Issue
Does Port Based Network Access Control Ethernet 802.1x apply to Continuum controllers?
Product Line
Andover Continuum
Environment
- Continuum Ethernet Controllers
- Cyberstation
Cause
A question that may be asked by Customers IT Departments
Resolution
No, the 802.1x protocol is not applicable to controllers, it is a Port based Network Access Control (PBNAC) that is used by Routers and computers.
It is related to the Operating system user accounts and policies so is above and outside the scope of Continuum.

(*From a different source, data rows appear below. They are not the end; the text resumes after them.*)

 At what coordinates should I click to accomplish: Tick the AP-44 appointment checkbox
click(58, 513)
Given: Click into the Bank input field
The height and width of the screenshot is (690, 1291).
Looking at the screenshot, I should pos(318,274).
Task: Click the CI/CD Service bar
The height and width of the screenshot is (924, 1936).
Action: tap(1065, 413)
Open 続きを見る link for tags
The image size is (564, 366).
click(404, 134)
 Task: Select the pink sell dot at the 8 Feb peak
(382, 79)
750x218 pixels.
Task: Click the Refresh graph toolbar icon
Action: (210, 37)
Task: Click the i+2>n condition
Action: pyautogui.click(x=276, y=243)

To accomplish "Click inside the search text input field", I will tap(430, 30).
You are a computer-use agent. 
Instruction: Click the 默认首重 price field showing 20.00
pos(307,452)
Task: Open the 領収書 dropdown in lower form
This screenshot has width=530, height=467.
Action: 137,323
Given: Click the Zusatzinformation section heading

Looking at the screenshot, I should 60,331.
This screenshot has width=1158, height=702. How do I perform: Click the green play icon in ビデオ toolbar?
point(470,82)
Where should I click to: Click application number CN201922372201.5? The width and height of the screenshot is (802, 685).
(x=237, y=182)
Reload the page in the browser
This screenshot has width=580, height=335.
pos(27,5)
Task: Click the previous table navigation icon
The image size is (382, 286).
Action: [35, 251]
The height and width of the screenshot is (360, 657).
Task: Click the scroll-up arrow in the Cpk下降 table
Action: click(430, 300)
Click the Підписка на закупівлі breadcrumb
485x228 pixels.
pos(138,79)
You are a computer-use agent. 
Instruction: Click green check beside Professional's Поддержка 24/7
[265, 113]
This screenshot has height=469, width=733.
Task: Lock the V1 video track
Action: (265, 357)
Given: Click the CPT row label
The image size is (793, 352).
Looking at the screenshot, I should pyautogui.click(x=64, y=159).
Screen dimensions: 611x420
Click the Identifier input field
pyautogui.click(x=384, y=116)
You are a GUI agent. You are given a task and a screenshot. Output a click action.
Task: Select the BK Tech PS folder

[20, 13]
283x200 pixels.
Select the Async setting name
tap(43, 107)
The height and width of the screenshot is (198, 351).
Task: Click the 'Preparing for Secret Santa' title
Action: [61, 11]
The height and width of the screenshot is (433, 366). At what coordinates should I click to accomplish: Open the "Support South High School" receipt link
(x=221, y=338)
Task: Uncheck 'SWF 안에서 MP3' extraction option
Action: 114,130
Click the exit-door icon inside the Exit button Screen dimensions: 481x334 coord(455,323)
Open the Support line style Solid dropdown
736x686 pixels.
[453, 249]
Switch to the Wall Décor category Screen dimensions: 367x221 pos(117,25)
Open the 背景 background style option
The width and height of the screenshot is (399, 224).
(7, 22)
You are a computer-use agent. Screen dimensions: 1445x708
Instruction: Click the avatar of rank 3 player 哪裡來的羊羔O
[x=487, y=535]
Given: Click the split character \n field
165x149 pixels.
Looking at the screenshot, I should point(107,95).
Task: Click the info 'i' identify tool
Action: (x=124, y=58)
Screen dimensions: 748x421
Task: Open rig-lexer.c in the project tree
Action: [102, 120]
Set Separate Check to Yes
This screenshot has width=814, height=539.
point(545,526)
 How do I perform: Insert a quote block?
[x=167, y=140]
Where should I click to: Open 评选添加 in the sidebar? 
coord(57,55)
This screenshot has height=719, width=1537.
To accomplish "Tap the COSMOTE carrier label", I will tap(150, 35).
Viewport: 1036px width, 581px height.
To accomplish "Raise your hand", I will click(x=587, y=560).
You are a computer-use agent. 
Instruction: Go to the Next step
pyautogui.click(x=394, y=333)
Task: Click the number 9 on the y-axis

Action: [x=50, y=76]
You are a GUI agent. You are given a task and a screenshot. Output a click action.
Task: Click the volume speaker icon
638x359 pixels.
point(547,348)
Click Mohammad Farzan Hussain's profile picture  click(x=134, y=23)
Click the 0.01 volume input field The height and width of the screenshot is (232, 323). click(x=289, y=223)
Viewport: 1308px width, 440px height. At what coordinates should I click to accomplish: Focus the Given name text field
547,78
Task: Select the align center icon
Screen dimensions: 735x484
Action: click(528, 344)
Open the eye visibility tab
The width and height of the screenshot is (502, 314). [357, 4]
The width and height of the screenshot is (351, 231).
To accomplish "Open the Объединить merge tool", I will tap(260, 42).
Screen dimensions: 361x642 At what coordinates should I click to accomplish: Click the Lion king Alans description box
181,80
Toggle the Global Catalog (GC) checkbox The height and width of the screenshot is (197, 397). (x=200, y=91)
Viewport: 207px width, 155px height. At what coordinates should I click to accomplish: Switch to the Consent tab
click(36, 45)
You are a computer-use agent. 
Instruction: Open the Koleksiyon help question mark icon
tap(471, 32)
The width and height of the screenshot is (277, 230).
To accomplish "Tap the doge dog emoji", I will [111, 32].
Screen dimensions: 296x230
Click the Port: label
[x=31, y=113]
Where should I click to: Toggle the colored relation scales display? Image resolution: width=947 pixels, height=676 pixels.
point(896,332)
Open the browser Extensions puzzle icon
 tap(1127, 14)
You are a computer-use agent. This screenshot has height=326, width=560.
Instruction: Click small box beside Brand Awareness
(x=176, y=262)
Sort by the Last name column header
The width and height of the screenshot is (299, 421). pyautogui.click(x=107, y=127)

Not all devices support 802.1X authentication. Examples include some network printers, Ethernet-based electronics like environmental sensors, cameras, and wireless phones. For those devices to be used in a protected network environment, alternative mechanisms must be provided to authenticate them. One option would be to disable 802.1X on that port, but that leaves that port unprotected and open for abuse. Another, slightly more reliable option is to use the MAB option. When MAB is configured on a port, that port will first try to check if the connected device is 802.1X compliant, and if no reaction is received from the connected device, it will try to authenticate with the AAA server using the connected device's MAC address as username and password. The network administrator then must make provisions on the RADIUS server to authenticate those MAC-addresses, either by adding them as regular users, or implementing additional logic to resolve them in a network inventory database. Many managed Ethernet switches offer options for this.
Network Security is an available option add on for IP level controllers. Please refer to IPSEC and Network Security on Controllers for more information.
Another potential option would be to secure the controllers on a separate VLAN.